Let \(X\), \(Y\), and \(Z\) be Banach spaces. The author assumes that there exists a bounded bilinear mapping \(B:X\times Y\rightarrow Z\) such that, for some \(c>0\),
\[ \tfrac1c \| x\| \| y\| \leq\| B(x,y)\| \leq c\| x\| \| y\| , \quad x\in X,\;y\in Y. \]
This is equivalent to the existence of a bounded linear mapping \(L\) from the (completed) projective tensor product \(X\hat\otimes Y\) to \(Z\) such that
\[ \tfrac1c \| x\otimes y\| \leq\| L(x\otimes y)\| \leq c\| x\otimes y\| ,\quad x\in X,\;y\in Y.) \]
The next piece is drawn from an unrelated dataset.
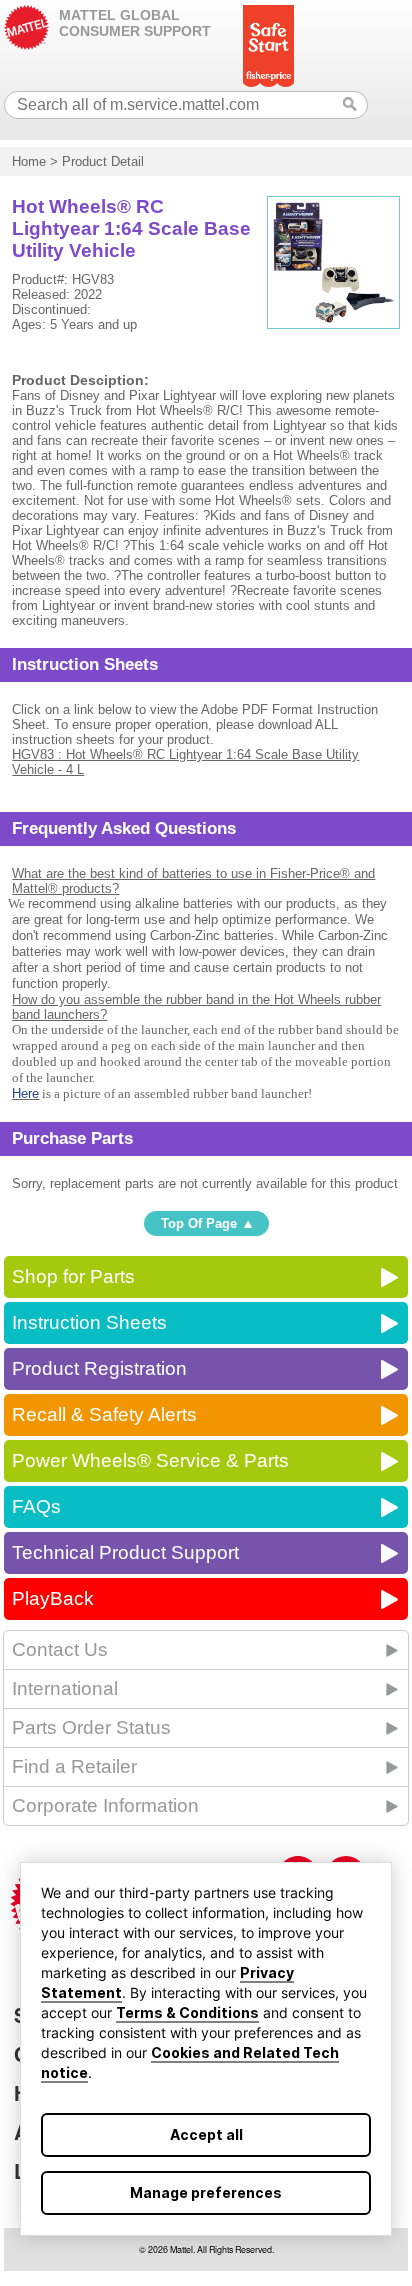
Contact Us (60, 1649)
A generalization of a basis is considered, namely a sequence \((y_n)\subset Y\) such that, for all \(z\in Z\), there exists a unique sequence \((x_n)\subset X\) such that
\[ z=\sum^\infty_{n=1}B(x_n, y_n). \]
Completeness and minimality of \((y_n)\) are defined in a similar way. Following some introductory facts on the classical counterparts of these notions, similar results on connections between them are obtained.
The paper is not easy to read because of several misprints, language errors, and non-standard notation.